Thursday, March 25, 2010

Class-size effects in PISA : further results


Further to my recent post, I show a somewhat detailed analysis above. The dependent variable is the students reading score which is an arbitrary function of class-size (i.e. in their English class, since this is data for Ireland) and of the teacher/pupil ratio in the school. In addition, I control linearly for the students sex, their age in months (they are all about 15), their birth order, their fathers education, school type (private/public) and a few measures of the home environment (like number of books). These controls don't actually make much difference.
So again we see a positive gradient with students in bigger classes doing better though it seems flatter than previously shown. The teacher/pupil ratio doesn't matter: using the absolute number of pupils gives the same result i.e. there are no economies or diseconomies of scale. Repeating the analysis for the maths score gives much the same results. The positive gradient is a puzzle though this is not the first time it has been found.

4 comments:

Alan Fernihough said...

Personally, I am a huge fan of Ed Lazear's stuff when it comes to the class size debate. Are there any measures of
(or proxies for) class-room disruption in the data?
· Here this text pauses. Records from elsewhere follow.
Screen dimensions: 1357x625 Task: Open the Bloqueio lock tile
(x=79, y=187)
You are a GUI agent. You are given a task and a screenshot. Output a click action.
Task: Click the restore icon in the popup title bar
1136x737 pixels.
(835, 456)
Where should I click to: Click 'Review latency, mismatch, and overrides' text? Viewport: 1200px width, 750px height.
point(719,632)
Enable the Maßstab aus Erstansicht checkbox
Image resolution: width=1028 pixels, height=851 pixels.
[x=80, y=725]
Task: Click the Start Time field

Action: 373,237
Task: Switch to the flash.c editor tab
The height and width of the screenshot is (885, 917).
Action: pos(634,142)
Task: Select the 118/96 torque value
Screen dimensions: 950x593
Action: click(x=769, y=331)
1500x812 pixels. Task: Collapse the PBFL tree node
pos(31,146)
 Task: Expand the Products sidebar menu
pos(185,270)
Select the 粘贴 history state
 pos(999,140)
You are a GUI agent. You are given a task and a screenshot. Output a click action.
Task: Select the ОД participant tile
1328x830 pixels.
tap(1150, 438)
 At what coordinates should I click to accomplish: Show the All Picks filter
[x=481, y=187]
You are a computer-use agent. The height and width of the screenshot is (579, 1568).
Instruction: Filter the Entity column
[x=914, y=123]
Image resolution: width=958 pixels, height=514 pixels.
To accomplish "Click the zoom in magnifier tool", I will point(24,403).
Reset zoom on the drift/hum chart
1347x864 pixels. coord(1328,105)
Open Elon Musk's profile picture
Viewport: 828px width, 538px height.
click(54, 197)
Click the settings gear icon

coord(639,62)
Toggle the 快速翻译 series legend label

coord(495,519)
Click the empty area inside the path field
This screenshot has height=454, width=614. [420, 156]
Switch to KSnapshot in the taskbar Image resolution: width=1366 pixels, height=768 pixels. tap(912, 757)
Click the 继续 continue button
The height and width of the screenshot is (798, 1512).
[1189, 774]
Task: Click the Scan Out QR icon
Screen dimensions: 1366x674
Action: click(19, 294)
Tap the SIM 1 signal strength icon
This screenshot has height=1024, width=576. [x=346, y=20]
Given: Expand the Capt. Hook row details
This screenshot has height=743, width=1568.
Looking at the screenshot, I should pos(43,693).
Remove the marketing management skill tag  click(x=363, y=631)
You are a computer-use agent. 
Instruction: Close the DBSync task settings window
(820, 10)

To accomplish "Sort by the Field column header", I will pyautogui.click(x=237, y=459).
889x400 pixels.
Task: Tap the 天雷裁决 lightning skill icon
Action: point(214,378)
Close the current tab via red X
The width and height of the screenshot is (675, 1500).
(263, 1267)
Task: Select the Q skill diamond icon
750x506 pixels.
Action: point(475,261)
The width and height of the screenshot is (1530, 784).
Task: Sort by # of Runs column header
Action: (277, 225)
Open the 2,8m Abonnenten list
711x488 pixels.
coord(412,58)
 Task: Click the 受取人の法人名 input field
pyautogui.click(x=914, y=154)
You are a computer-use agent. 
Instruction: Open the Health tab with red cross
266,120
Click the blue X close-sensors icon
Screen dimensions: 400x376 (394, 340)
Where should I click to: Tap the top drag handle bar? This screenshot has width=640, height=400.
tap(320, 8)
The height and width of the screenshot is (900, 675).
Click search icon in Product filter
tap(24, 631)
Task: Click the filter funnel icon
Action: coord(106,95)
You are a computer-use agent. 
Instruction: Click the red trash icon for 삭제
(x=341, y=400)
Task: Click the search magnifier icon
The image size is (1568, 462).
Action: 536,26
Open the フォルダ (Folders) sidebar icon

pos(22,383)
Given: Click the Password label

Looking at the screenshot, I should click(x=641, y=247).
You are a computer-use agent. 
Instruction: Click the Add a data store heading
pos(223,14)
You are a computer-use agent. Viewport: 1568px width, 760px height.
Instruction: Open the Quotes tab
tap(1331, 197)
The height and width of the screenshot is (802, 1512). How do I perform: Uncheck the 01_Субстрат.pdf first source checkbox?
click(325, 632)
In addition, I think this may have been asked already, but can you split the data up such that you see the conditional distributions for pass vs honours classes?

Kevin Denny said...

I don't think there are measures of class disruption per se, Alan. There is a variable which measures the level of discipline, I forget the details. How would you utilise it:
Class size to instrument disruption in the production function? Might work.
There is no information on pass vs. honours. Many countries wouldn't have that & PISA is consistent across countries. There might be a school level question about whether streaming occurs - need to check.

Mark McGovern said...

It might be interesting to look at the standard deviation of test scores by class size, particularly if there's no question on streaming. Could give some indication as to whether there is selection within schools.

Kevin Denny said...

The variance is an interesting but tricky question. Streaming will give a low variance by definition. However, it might also be the case that variance is a function of class size: with a small class maybe the teacher is better able to bring up those at the bottom? A possible benefit of smaller classes might not be a higher mean but a lower variance.
This relates to a point Lazear made that class size effects have heterogeneous effects with disadvantaged students benefiting most.